Dov’è che facciamo peggio allora? Subito prima (asili nido, a causa della scarsa copertura, soprattutto nelle regioni meridionali) e in tutte le fasce successive, sia negli apprendimenti sia negli investimenti (qui ben al di sotto della media). 

La signora Mattson (così si chiama la protagonista di questa storia, Elin Mattson) elenca diverse critiche al sistema scolastico italiano nella fascia d’età 7- 14:

– il rumore proveniente dalle classi che lei ha sentito durante l’iscrizione dei figli a scuola (a suo dire con ricaduta sulla capacità di concentrazione degli alunni stessi); di conseguenza le maestre urlano agli alunni;

la scuola in Finlandia, a differenza di quella italiana, è completamente gratuita (sebbene non esistano pasti gratis, ndr), compreso un pasto caldo giornaliero (appunto) e di buona qualità a tutti;

– l’inadeguatezza di alcuni insegnanti (il figlio quattordicenne sostiene di sapere l’inglese meglio del suo insegnante);

– il fatto che i ragazzi debbano stare seduti sempre nello stesso spazio per molte ore e non abbiano né momenti di svago né momenti di studio all’aperto, cosa che fra l’altro li rende inquieti e si veda quindi il punto 1, cioè rumore e conseguenti urla delle docenti, potenzialmente traumatiche;

Infine la signora sostiene che sia inconcepibile il fatto che molti genitori accompagnino i figli a scuola in macchina, quando in Finlandia sono molto più autonomi e si muovono o a piedi o in bicicletta e che questa cosa andrebbe incoraggiata. Su quest’ultimo aspetto non ci soffermiamo, essendo un qualcosa che non riguarda il sistema scolastico in sé.
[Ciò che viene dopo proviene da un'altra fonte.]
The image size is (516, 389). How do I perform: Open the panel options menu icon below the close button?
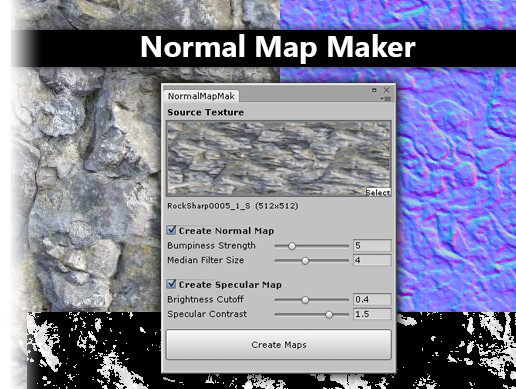point(386,99)
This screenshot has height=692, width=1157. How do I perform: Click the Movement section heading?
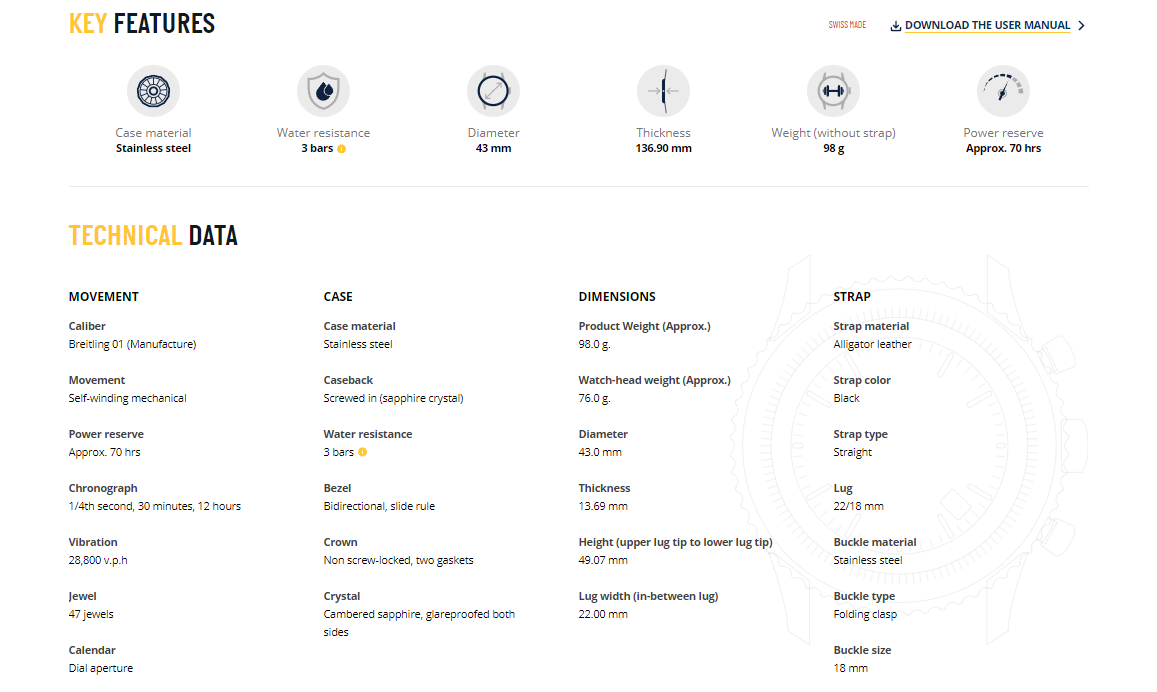tap(104, 297)
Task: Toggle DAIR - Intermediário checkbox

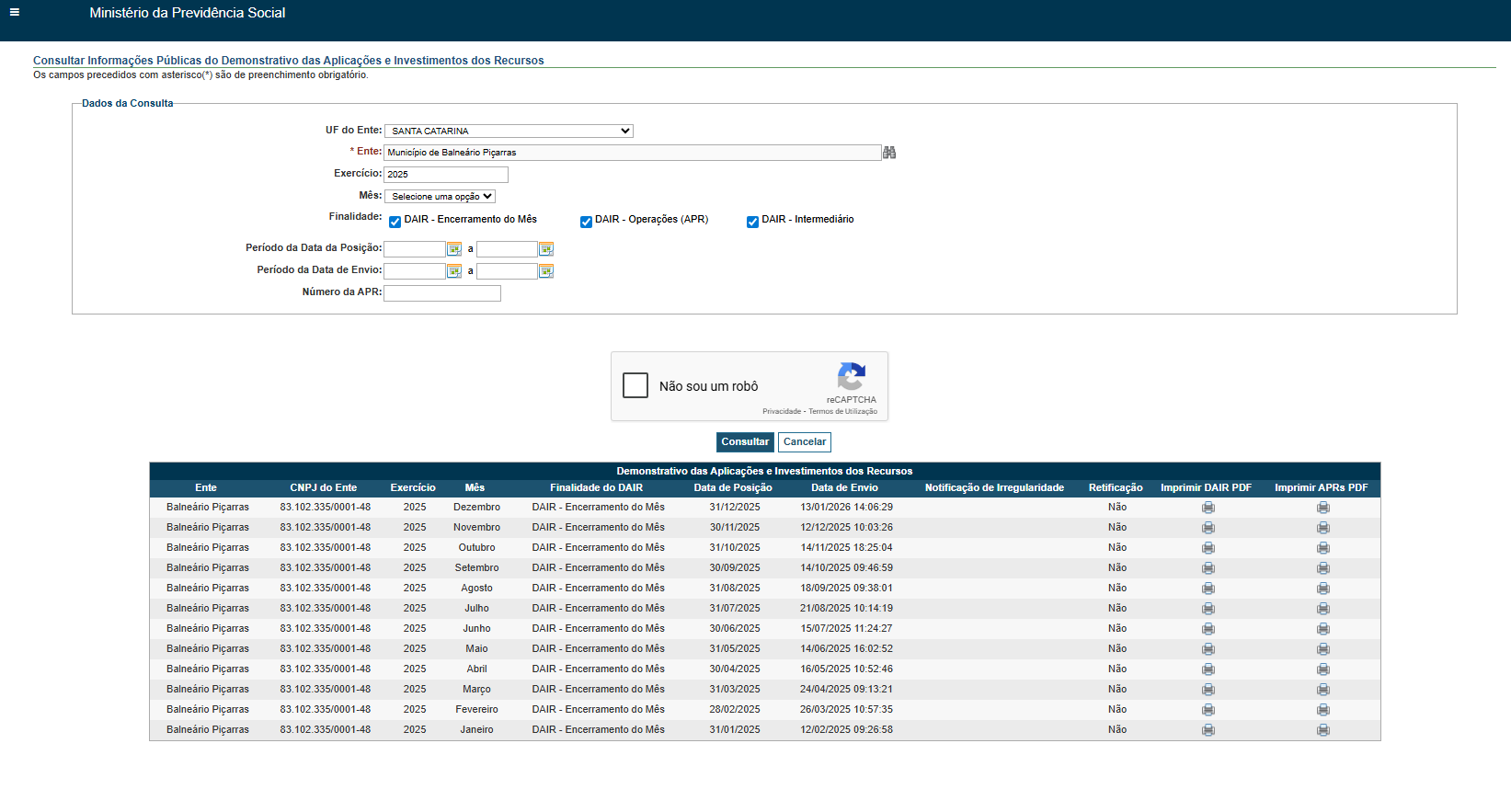Action: coord(752,222)
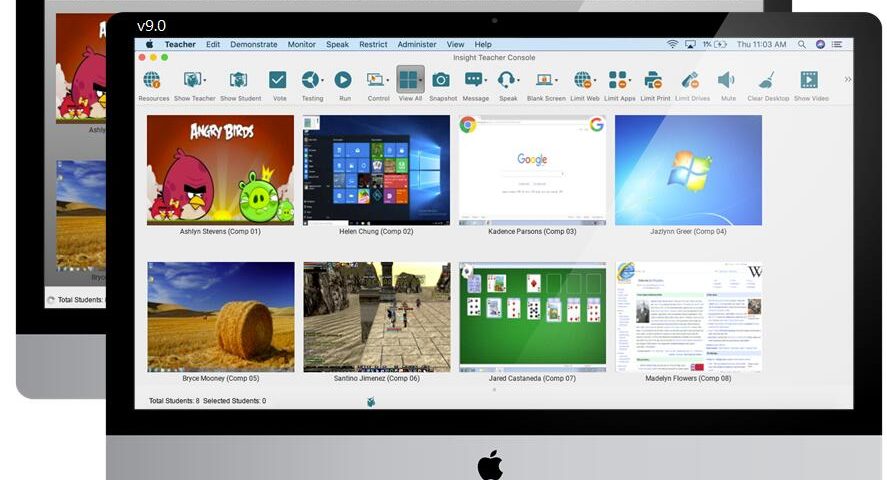Open the Show Teacher dropdown arrow
Screen dimensions: 887x480
(206, 81)
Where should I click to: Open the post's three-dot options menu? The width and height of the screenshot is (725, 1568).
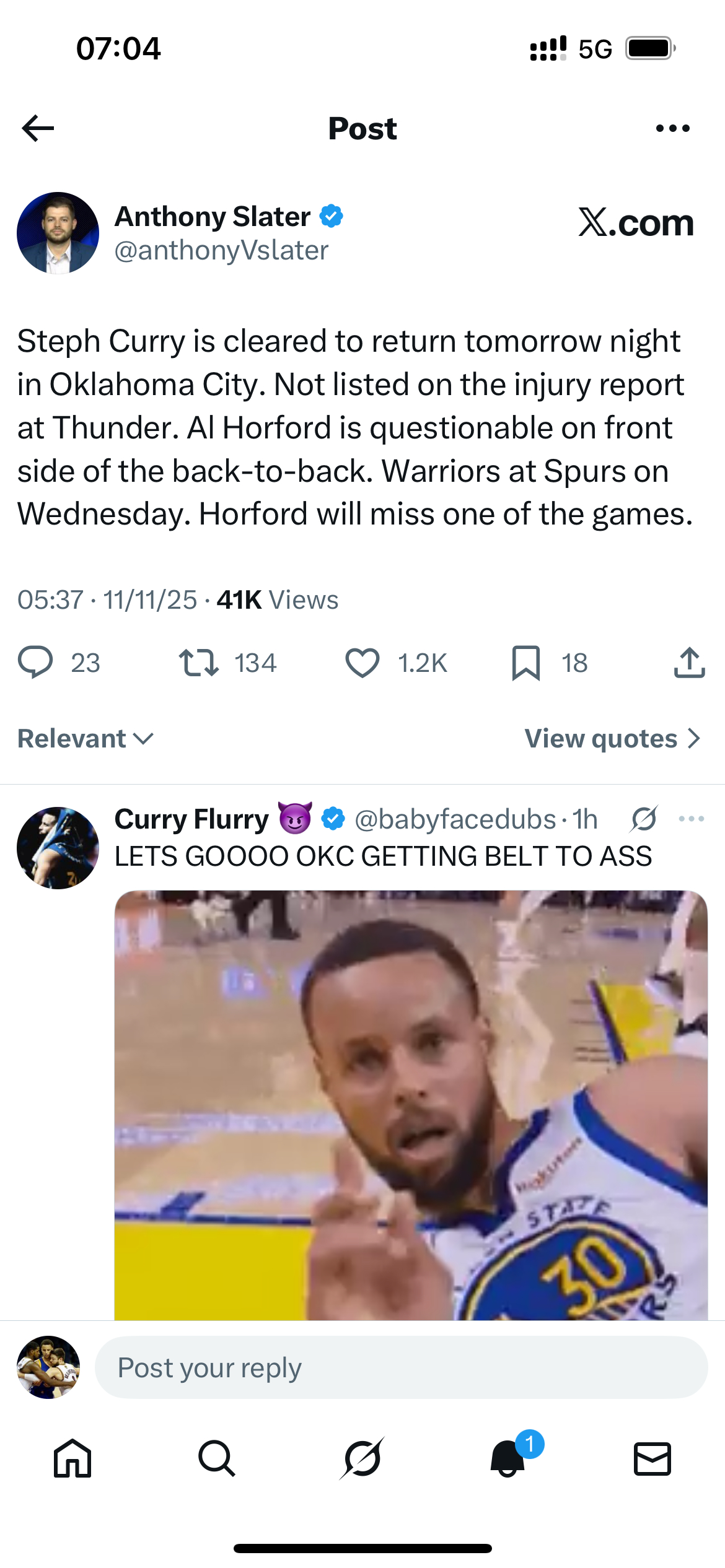click(x=672, y=128)
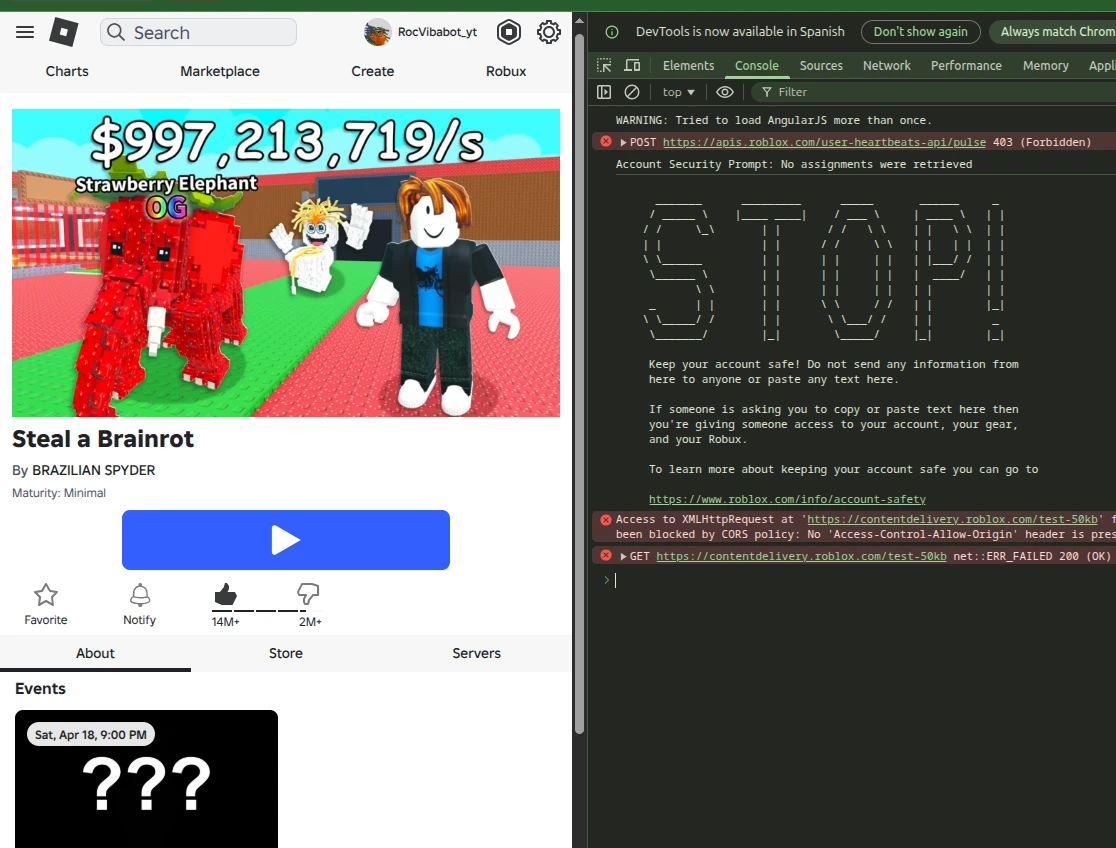
Task: Open the Store tab for the game
Action: pos(285,653)
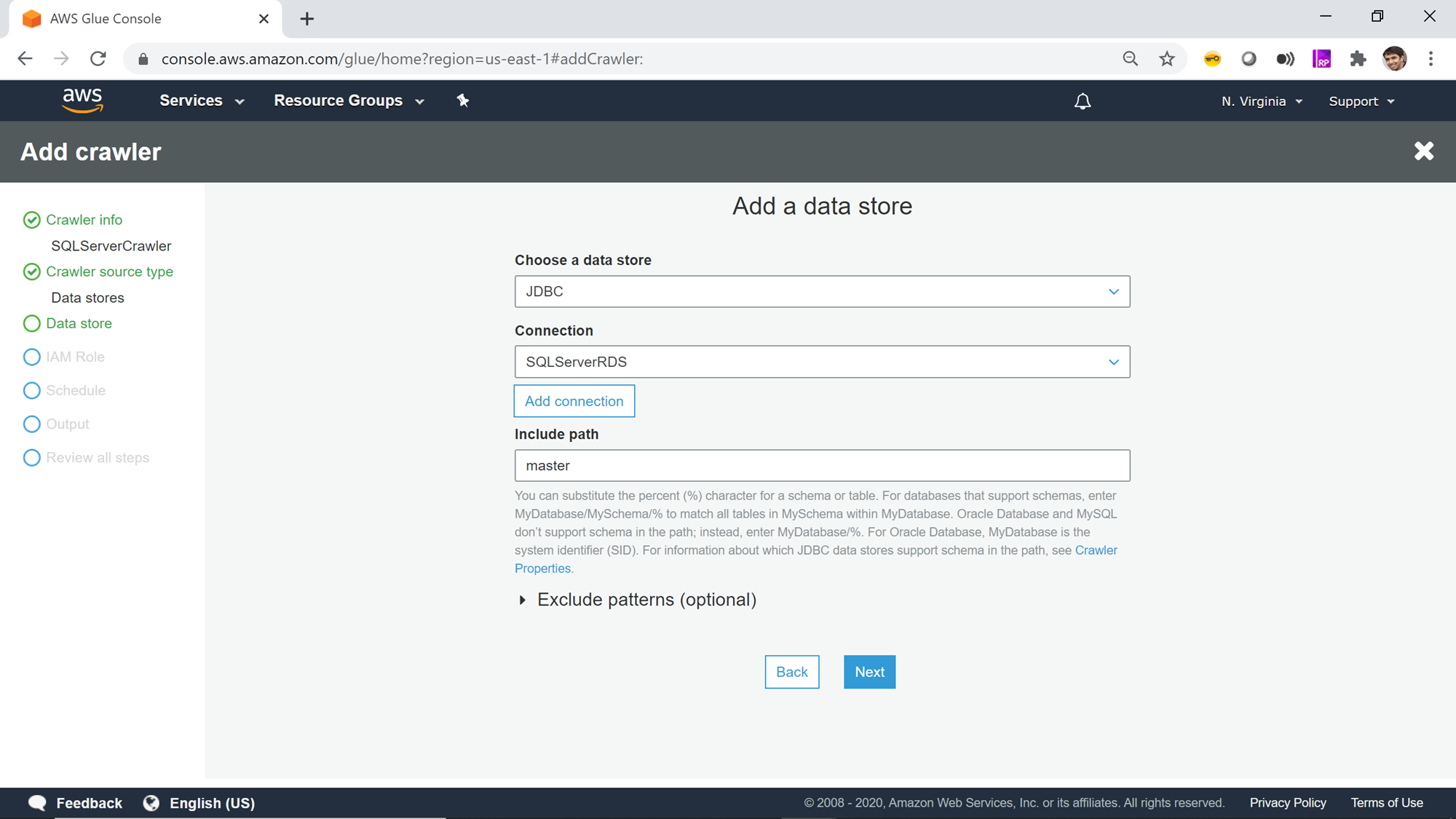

C’è una cosa in questi rilievi che mi ha stupito: le critiche rivolte non sono sostanziali. Molti si sono sorpresi e hanno disapprovato o lodato quanto detto dalla mamma finlandese, ma la questione a mio parere è un’altra: tutto qui? No, non mi si fraintenda, non voglio sminuire la portata della tematica, ma voglio far notare che dai rilievi fatti, per la maggior parte, non emergono le reali differenze fra il sistema scolastico finlandese e quello italiano.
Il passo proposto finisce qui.